An NPR report from earlier this week uncovers a conspicuous fringe benefit of Amazon’s newest HQ2 landing in the Washington, D.C.-metro area: More men to date for the sex- and romance-starved straight single women overrunning the nation’s capital, per the sources NPR found to prop up this piece. Just think of the reproductive potential! Hard to imagine a better place to situate a headquarters for your overwhelmingly male company than in a town that makes it optimally easy for your employees to breed. In this tragically regressive framing, literally everyone wins: the desperate harpies of D.C., AND the company that laid waste to dating scenes in other regions of America by attracting men like rats to dry land.


The company’s choice of breeding ground couldn’t appear more deliberate, per WAMU, a local NPR affiliate: “Assuming the company continues to employ mostly men and imports most of its workers rather than hiring locally, Amazon could bring thousands of new men into this region by 2030,” the outlet reports. “It's gotten to the point where I've run into all my exes and all my friends' exes,” according to one woman WAMU spoke to. “Women get the short end of the stick in D.C…. [I see a lot of] women who are overqualified for the men that they date, and men seem to have the pick of many, many different fascinating women,” said another.

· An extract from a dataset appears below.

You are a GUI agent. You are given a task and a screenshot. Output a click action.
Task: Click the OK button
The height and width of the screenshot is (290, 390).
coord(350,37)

If we were to be incredibly generous to Amazon we might say, Hm, maybe it’s settling in a woman-skewed city to finally use its absolutely disgusting largesse to actually hire more women. But leveraging a city for its reproductive potential is the kind of "vertically integrated," "dominate the market" dystopian capitalist wet dream that Amazon lives for; how is it that NPR is the one who has to do everything, here? Maybe Amazon is being coy, so the dating-haggard women of the D.C. metro area don't catch on: In the same NPR report, a woman in the Seattle-Tacoma area where Amazon’s main HQ is located described her experience dating male Amazon employees as, “absolutely [expletive] atrocious.” But if women in the D.C. area can simply get over and/or ignore that, we have a really compelling company-town concept on our hands: Workers born and raised within the company are less likely to organize, probably. They’re literally already a family.

Our sympathies go out to the single men of Amazon who currently work in Seattle and won't be chosen to be airdropped into D.C… And to the women of D.C., who are apparently so beaten down by the current, local fare, they’re looking to the employees of a thoroughly evil company where employees routinely cry at their desks as their best possible option.